> **Dataset extract**
•••

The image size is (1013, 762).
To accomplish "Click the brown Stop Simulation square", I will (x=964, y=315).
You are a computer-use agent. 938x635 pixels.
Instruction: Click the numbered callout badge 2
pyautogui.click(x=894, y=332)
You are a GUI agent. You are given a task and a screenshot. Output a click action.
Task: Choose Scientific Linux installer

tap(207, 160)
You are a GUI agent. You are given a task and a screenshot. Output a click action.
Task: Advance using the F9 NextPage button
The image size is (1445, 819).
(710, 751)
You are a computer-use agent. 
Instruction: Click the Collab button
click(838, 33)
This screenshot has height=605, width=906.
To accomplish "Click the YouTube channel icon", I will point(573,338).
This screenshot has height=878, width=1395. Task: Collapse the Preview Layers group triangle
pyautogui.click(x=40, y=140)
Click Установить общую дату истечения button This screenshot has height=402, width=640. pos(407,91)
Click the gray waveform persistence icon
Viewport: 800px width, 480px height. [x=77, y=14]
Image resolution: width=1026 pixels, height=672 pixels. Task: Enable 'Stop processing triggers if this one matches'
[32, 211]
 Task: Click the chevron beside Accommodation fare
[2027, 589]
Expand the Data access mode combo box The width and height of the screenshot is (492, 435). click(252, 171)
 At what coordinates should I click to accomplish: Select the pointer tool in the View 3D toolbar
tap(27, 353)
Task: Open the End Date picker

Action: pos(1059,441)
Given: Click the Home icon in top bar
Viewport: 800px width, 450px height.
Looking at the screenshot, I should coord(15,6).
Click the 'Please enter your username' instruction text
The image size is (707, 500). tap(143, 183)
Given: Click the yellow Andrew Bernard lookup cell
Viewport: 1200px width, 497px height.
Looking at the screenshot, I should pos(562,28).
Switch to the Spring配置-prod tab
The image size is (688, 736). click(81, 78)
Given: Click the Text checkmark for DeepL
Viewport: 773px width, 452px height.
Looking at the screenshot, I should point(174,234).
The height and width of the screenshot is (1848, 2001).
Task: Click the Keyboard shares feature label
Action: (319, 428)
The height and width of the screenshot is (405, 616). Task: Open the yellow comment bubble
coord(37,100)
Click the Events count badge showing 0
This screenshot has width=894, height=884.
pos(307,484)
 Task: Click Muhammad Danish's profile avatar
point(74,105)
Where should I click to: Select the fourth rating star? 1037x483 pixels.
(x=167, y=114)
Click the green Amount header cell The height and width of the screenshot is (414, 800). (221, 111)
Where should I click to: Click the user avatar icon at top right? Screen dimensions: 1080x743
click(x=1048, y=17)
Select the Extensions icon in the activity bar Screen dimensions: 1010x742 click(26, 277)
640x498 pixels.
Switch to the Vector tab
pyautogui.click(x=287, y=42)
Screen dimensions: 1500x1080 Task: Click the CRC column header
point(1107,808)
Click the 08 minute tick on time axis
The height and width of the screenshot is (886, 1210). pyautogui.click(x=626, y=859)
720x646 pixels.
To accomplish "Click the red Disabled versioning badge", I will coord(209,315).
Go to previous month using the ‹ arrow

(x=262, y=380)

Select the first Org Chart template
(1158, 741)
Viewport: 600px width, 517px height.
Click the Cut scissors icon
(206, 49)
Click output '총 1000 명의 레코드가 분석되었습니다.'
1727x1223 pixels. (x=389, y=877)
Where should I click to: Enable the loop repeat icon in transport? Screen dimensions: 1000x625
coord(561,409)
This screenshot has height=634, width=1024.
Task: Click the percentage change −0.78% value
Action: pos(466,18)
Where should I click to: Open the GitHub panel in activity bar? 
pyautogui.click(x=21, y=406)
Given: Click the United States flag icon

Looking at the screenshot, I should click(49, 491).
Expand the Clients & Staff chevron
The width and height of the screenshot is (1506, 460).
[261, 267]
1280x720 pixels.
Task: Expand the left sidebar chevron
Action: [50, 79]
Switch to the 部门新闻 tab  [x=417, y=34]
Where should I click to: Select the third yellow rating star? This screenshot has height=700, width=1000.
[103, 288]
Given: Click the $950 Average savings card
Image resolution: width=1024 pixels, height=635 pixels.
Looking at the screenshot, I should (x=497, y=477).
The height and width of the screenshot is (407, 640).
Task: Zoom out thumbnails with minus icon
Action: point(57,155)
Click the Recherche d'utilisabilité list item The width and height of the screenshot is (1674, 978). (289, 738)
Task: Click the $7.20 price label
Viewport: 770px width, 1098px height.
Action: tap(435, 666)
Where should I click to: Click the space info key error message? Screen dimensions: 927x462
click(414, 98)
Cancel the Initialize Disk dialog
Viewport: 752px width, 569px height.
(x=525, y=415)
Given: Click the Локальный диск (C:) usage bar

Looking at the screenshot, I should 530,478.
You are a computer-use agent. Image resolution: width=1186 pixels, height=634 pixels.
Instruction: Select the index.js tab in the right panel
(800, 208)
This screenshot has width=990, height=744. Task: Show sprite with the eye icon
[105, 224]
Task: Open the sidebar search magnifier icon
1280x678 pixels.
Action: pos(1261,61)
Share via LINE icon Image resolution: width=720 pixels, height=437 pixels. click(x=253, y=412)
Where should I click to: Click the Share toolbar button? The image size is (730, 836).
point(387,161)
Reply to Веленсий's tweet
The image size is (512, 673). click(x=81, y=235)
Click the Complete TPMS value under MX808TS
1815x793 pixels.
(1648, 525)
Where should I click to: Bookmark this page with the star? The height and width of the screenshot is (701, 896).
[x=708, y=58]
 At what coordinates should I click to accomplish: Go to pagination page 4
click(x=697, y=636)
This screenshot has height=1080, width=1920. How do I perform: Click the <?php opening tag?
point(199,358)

•••

> **About this exercise**
Transcribe each line of the data exactly, skipping none.

> **Result**
The image size is (1013, 762).
To accomplish "Click the brown Stop Simulation square", I will (x=964, y=315).
You are a computer-use agent. 938x635 pixels.
Instruction: Click the numbered callout badge 2
pyautogui.click(x=894, y=332)
You are a GUI agent. You are given a task and a screenshot. Output a click action.
Task: Choose Scientific Linux installer

tap(207, 160)
You are a GUI agent. You are given a task and a screenshot. Output a click action.
Task: Advance using the F9 NextPage button
The image size is (1445, 819).
(710, 751)
You are a computer-use agent. 
Instruction: Click the Collab button
click(838, 33)
This screenshot has height=605, width=906.
To accomplish "Click the YouTube channel icon", I will point(573,338).
This screenshot has height=878, width=1395. Task: Collapse the Preview Layers group triangle
pyautogui.click(x=40, y=140)
Click Установить общую дату истечения button This screenshot has height=402, width=640. pos(407,91)
Click the gray waveform persistence icon
Viewport: 800px width, 480px height. [x=77, y=14]
Image resolution: width=1026 pixels, height=672 pixels. Task: Enable 'Stop processing triggers if this one matches'
[32, 211]
 Task: Click the chevron beside Accommodation fare
[2027, 589]
Expand the Data access mode combo box The width and height of the screenshot is (492, 435). click(252, 171)
 At what coordinates should I click to accomplish: Select the pointer tool in the View 3D toolbar
tap(27, 353)
Task: Open the End Date picker

Action: pos(1059,441)
Given: Click the Home icon in top bar
Viewport: 800px width, 450px height.
Looking at the screenshot, I should coord(15,6).
Click the 'Please enter your username' instruction text
The image size is (707, 500). tap(143, 183)
Given: Click the yellow Andrew Bernard lookup cell
Viewport: 1200px width, 497px height.
Looking at the screenshot, I should pos(562,28).
Switch to the Spring配置-prod tab
The image size is (688, 736). click(81, 78)
Given: Click the Text checkmark for DeepL
Viewport: 773px width, 452px height.
Looking at the screenshot, I should point(174,234).
The height and width of the screenshot is (1848, 2001).
Task: Click the Keyboard shares feature label
Action: (319, 428)
The height and width of the screenshot is (405, 616). Task: Open the yellow comment bubble
coord(37,100)
Click the Events count badge showing 0
This screenshot has width=894, height=884.
pos(307,484)
 Task: Click Muhammad Danish's profile avatar
point(74,105)
Where should I click to: Select the fourth rating star? 1037x483 pixels.
(x=167, y=114)
Click the green Amount header cell The height and width of the screenshot is (414, 800). (221, 111)
Where should I click to: Click the user avatar icon at top right? Screen dimensions: 1080x743
click(x=1048, y=17)
Select the Extensions icon in the activity bar Screen dimensions: 1010x742 click(26, 277)
640x498 pixels.
Switch to the Vector tab
pyautogui.click(x=287, y=42)
Screen dimensions: 1500x1080 Task: Click the CRC column header
point(1107,808)
Click the 08 minute tick on time axis
The height and width of the screenshot is (886, 1210). pyautogui.click(x=626, y=859)
720x646 pixels.
To accomplish "Click the red Disabled versioning badge", I will coord(209,315).
Go to previous month using the ‹ arrow

(x=262, y=380)

Select the first Org Chart template
(1158, 741)
Viewport: 600px width, 517px height.
Click the Cut scissors icon
(206, 49)
Click output '총 1000 명의 레코드가 분석되었습니다.'
1727x1223 pixels. (x=389, y=877)
Where should I click to: Enable the loop repeat icon in transport? Screen dimensions: 1000x625
coord(561,409)
This screenshot has height=634, width=1024.
Task: Click the percentage change −0.78% value
Action: pos(466,18)
Where should I click to: Open the GitHub panel in activity bar? 
pyautogui.click(x=21, y=406)
Given: Click the United States flag icon

Looking at the screenshot, I should click(49, 491).
Expand the Clients & Staff chevron
The width and height of the screenshot is (1506, 460).
[261, 267]
1280x720 pixels.
Task: Expand the left sidebar chevron
Action: [50, 79]
Switch to the 部门新闻 tab  [x=417, y=34]
Where should I click to: Select the third yellow rating star? This screenshot has height=700, width=1000.
[103, 288]
Given: Click the $950 Average savings card
Image resolution: width=1024 pixels, height=635 pixels.
Looking at the screenshot, I should (x=497, y=477).
The height and width of the screenshot is (407, 640).
Task: Zoom out thumbnails with minus icon
Action: point(57,155)
Click the Recherche d'utilisabilité list item The width and height of the screenshot is (1674, 978). (289, 738)
Task: Click the $7.20 price label
Viewport: 770px width, 1098px height.
Action: tap(435, 666)
Where should I click to: Click the space info key error message? Screen dimensions: 927x462
click(414, 98)
Cancel the Initialize Disk dialog
Viewport: 752px width, 569px height.
(x=525, y=415)
Given: Click the Локальный диск (C:) usage bar

Looking at the screenshot, I should 530,478.
You are a computer-use agent. Image resolution: width=1186 pixels, height=634 pixels.
Instruction: Select the index.js tab in the right panel
(800, 208)
This screenshot has width=990, height=744. Task: Show sprite with the eye icon
[105, 224]
Task: Open the sidebar search magnifier icon
1280x678 pixels.
Action: pos(1261,61)
Share via LINE icon Image resolution: width=720 pixels, height=437 pixels. click(x=253, y=412)
Where should I click to: Click the Share toolbar button? The image size is (730, 836).
point(387,161)
Reply to Веленсий's tweet
The image size is (512, 673). click(x=81, y=235)
Click the Complete TPMS value under MX808TS
1815x793 pixels.
(1648, 525)
Where should I click to: Bookmark this page with the star? The height and width of the screenshot is (701, 896).
[x=708, y=58]
 At what coordinates should I click to accomplish: Go to pagination page 4
click(x=697, y=636)
This screenshot has height=1080, width=1920. How do I perform: Click the <?php opening tag?
point(199,358)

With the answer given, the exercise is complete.